Example: Funds obtained through a municipal bond issuance will generally take time to be drawn down. Depositing the bond proceeds in a GIC gives the bond issuer the liquidity of having the funds available while earning a higher rate of return than it would earn in a money market account. GICs are considered safe vehicles since most insurance companies offering them are rated in the AA to AAA range.

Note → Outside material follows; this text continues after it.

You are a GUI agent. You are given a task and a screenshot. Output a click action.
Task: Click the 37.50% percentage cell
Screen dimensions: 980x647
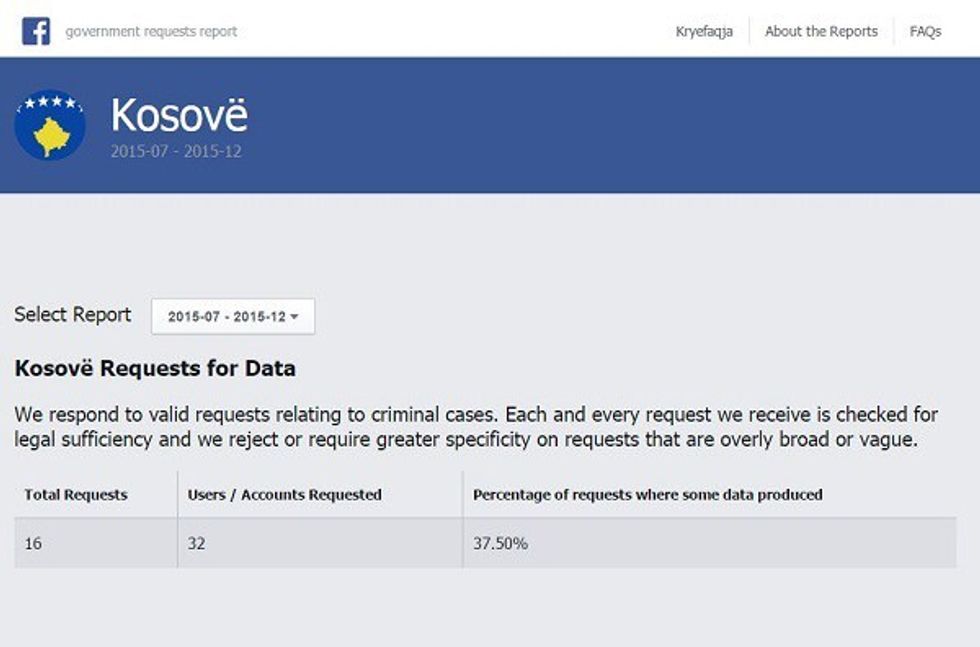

The term "GIC" is sometimes used in the context of "Guaranteed Investment Agreements" (GIAs).
-- Wikipedia
Legal Definition
A financial contract between an INSURER and an individual or PENSION PLAN (as BENEFICIARY) that provides the beneficiary with a specific return on CAPITAL invested over the life of the contract. The insurer bears the investment RISK associated with the securities in the GIC portfolio but is generally able to retain any excess it earns over the guaranteed return. See also NONPARTICIPATING GUARANTEED INVESTMENT CONTRACT, PARTICIPATING GUARANTEED INVESTMENT CONTRACT, SYNTHETIC GUARANTEED INVESTMENT CONTRACT.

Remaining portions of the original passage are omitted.